O QUE SE PEDE:
1. Diga se cada afirmação a seguir está de acordo com o texto sobre a homossexualidade na América pré-colonial e responda sim ou não, citando literalmente as palavras do texto que decidem a questão: (a) a obra de Gonzalo Fernández de Oviedo mencionada é de 1535; (b) os espanhóis preservaram as esculturas em ouro encontradas no Peru; (c) a Tierra Firme corresponde à atual costa da Venezuela e Colômbia.
2. Reescreva a parte do texto sobre a homossexualidade na América pré-colonial que começa em "Segundo os relatos" e termina em "explícitas entre homossexuais.", trocando "Peru" por "México".
3. De acordo com o texto sobre a homossexualidade na América pré-colonial, o que os artistas pré-incaicos esculpiram na argila?

TEXTO BASE:
──────────
O passado da comunidade LGBTQIA+ na América do Sul influencia a sociedade ainda hoje, no que diz respeito às opressões coloniais sócio-culturais e seus impactos sobre povos ancestrais. Tal como no Brasil, onde a invasão portuguesa se auto-declarou como uma suposta ideia de salvação aos costumes dos povos nativos, vistos como anormais e indignos pelo ponto de vista cristão, os colonizadores espanhóis também espalharam suas próprias visões em relação às tradições dos povos indígenas.
A homossexualidade na América Pré-Colonial
Esculturas e cerâmicas representando cenas homoeróticas; mitos conservados na memória oral dos nativos e registrados nos manuscritos tradicionais; e relatos dos primeiros cronistas que entraram em contato com os povos indígenas sul-americanos são as fontes de estudo para práticas homossexuais antes da colonização espanhola dispostas aos historiadores.
Segundo os relatos de Gonzalo Fernández de Oviedo, historiador e escritor espanhol, em sua “Historia General y Natural de las Indias”, 1535, o gosto pelo vício nefando se espalhava não só por toda a área circum-caribe, mas também ao longo da Tierra Firme, atual costa da Venezuela e Colômbia, “onde muitos desses índios e índias eram sodomitas”.
Também na América do Sul, na região dos Andes, foram encontrados provas arqueológicas confirmando a prática do homoerotismo antes da chegada dos europeus. Há notícia que os espanhóis teriam igualmente no Peru encontrado e derretido esculturas em ouro representando práticas sexuais entre dois homens. Preservaram-se contudo até nossos dias diversas peças de cerâmica, reservatórios de água ou moringas, onde exímios artistas pré-incaicos esculpiram na argila cenas explícitas entre homossexuais.
Abundam evidências de que os amores homossexuais faziam parte das alternativas eróticas socialmente aceitáveis antes da chegada dos invasores europeus no Brasil e em partes mais meridionais da América do Sul.
──────────
SEÇÃO DE DADOS:

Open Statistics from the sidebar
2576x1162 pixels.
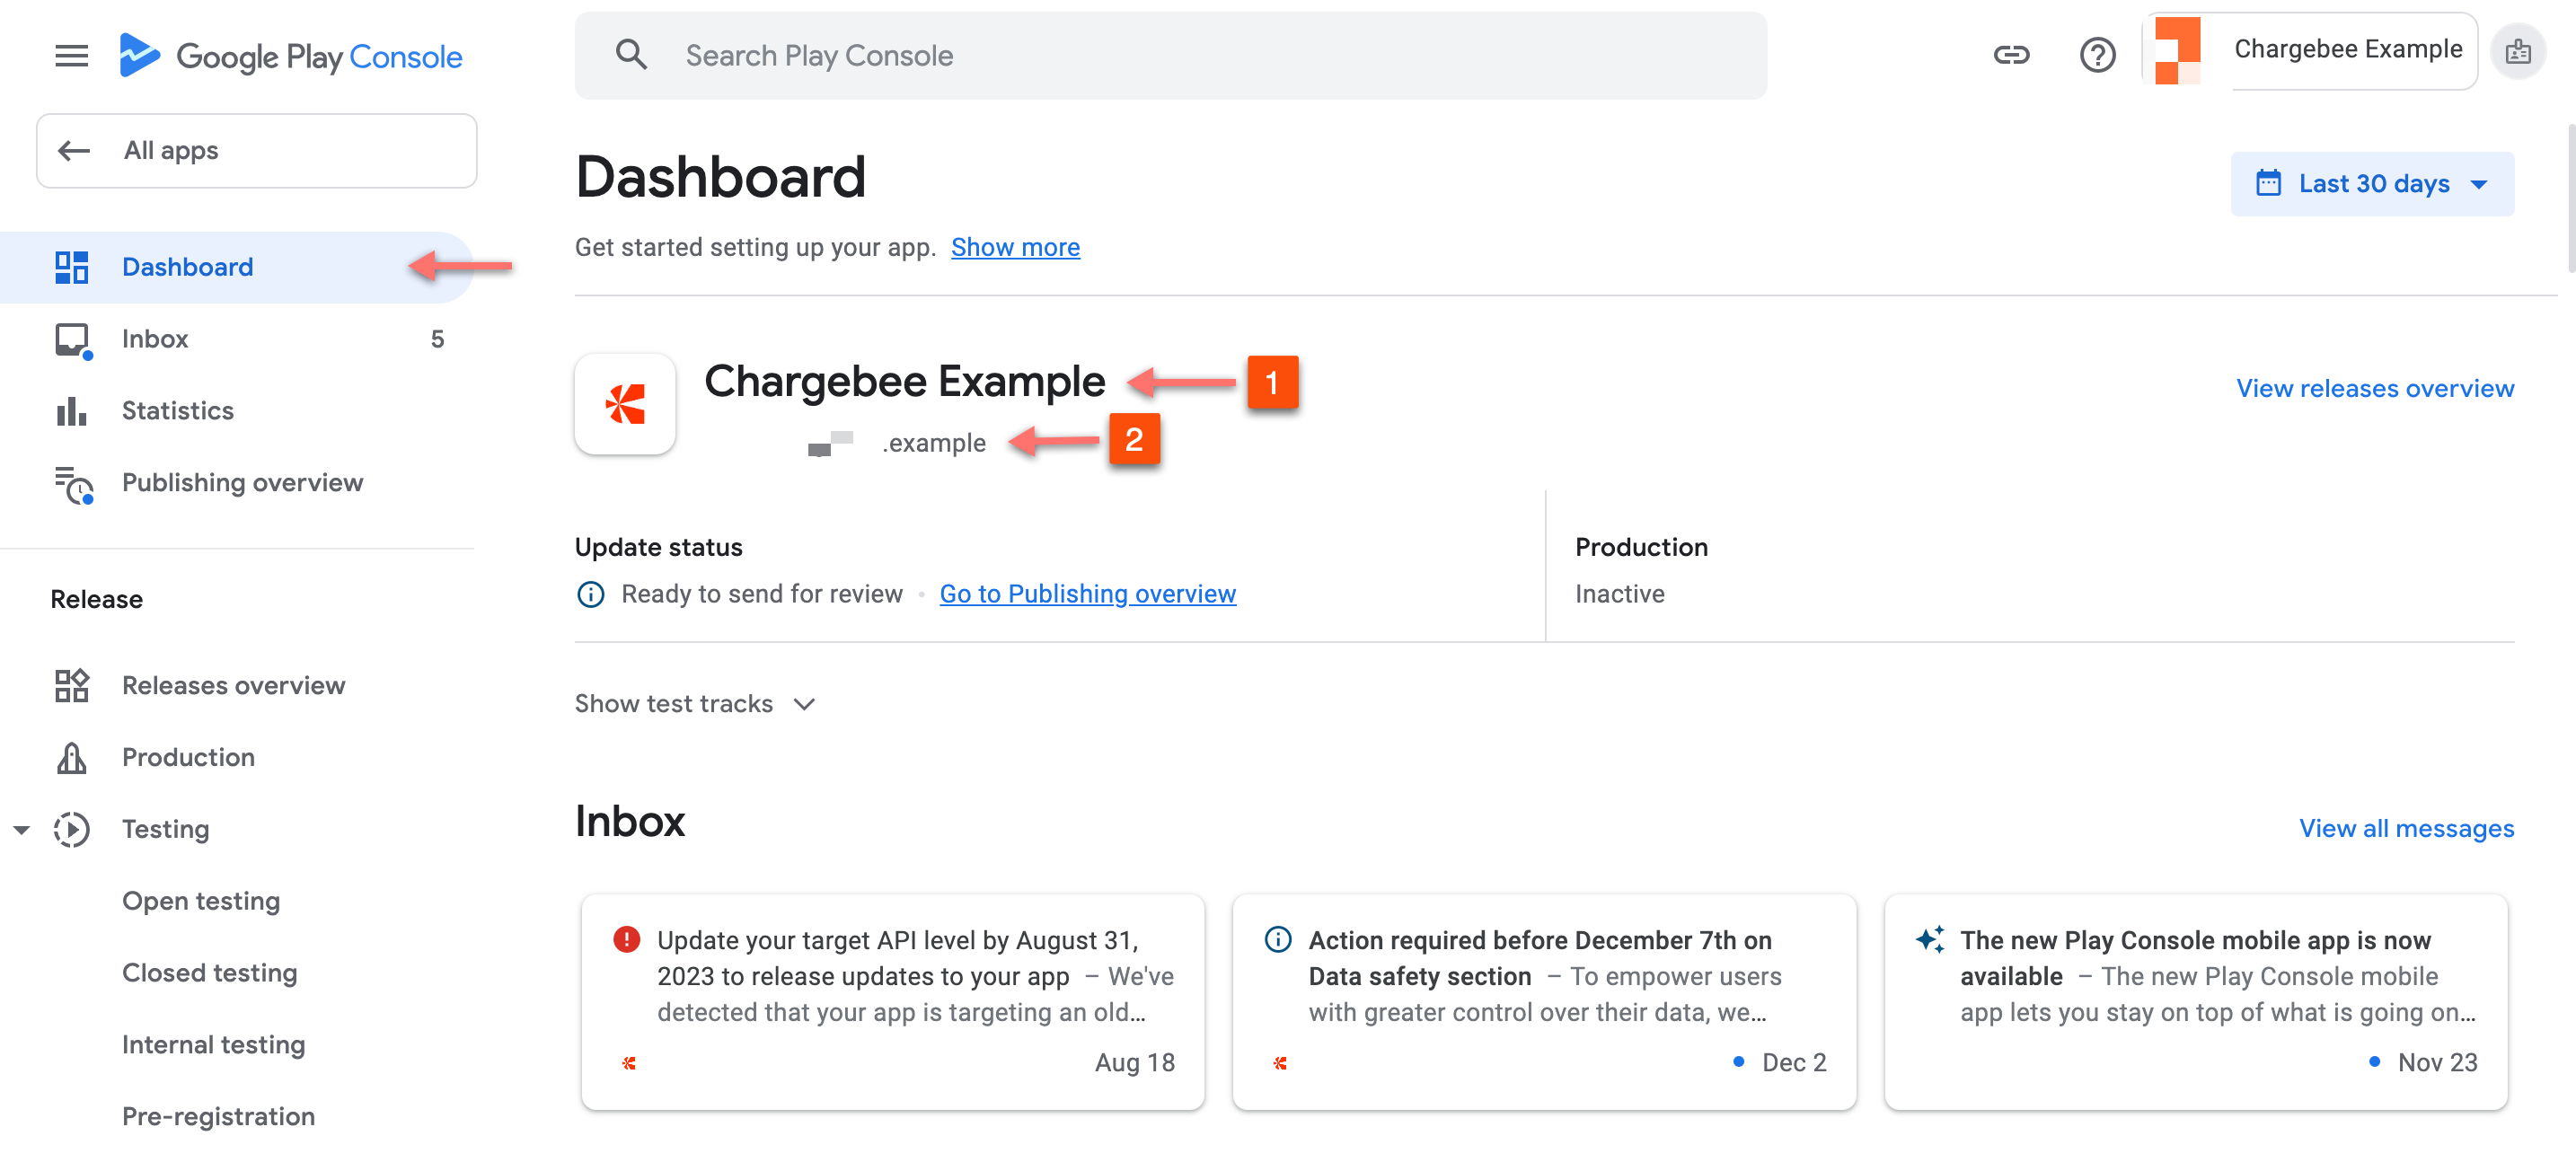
──────────
LISTA DE RESPOSTAS:
1.
(a) Sim: "em sua “Historia General y Natural de las Indias”, 1535".
(b) Não: "teriam igualmente no Peru encontrado e derretido esculturas em ouro".
(c) Sim: "Tierra Firme, atual costa da Venezuela e Colômbia".

2.
Segundo os relatos de Gonzalo Fernández de Oviedo, historiador e escritor espanhol, em sua “Historia General y Natural de las Indias”, 1535, o gosto pelo vício nefando se espalhava não só por toda a área circum-caribe, mas também ao longo da Tierra Firme, atual costa da Venezuela e Colômbia, “onde muitos desses índios e índias eram sodomitas”.
Também na América do Sul, na região dos Andes, foram encontrados provas arqueológicas confirmando a prática do homoerotismo antes da chegada dos europeus. Há notícia que os espanhóis teriam igualmente no México encontrado e derretido esculturas em ouro representando práticas sexuais entre dois homens. Preservaram-se contudo até nossos dias diversas peças de cerâmica, reservatórios de água ou moringas, onde exímios artistas pré-incaicos esculpiram na argila cenas explícitas entre homossexuais.

3. Cenas explícitas entre homossexuais.